My etcd daemon is running:

[root@kubernetesstack-master salt]# netstat -tanlp | grep etcd
tcp        0      0 192.168.173.3:4379      0.0.0.0:*               LISTEN      20338/etcd
tcp        0      0 192.168.173.3:4380      0.0.0.0:*               LISTEN      20338/etcd

Although its running on a non standard port.

I'm also in a corporate network under a proxy. Any pointers on how to debug this further is appreciated. As of now I have reached a dead end on how to proceed on this. Asking in the kubernetes slack channels have also produced zero results!

1

There are 1 answers

0
mdaniel On

/usr/bin/flanneld -etcd-endpoints=

That line is the source of your troubles, assuming you didn't elide the output before posting it.

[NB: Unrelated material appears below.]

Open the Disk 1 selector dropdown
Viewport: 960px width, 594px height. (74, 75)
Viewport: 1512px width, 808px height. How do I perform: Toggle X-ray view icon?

Your situation is made worse by etcd running on non-standard ports, but thankfully I think the solution to both of those is actually the same fix.

I would expect running systemctl cat flanneld.service (you may need sudo, depending on the strictness of your systemd setup) to output the unified systemd descriptor for flanneld, including any "drop-ins", overrides, etc, and if my theory is correct, one of them will be either Environment= or EnvironmentFile= and that's the place I bet flanneld.service expected to have ETCD_ENDPOINTS= or FLANNELD_ETCD_ENDPOINTS= (as seen here) available to the Exec.

So hopefully that file is either missing or is actually blank, and in either case you are one swift vi away from teaching flanneld about your etcd endpoints, and everything being well in the world again.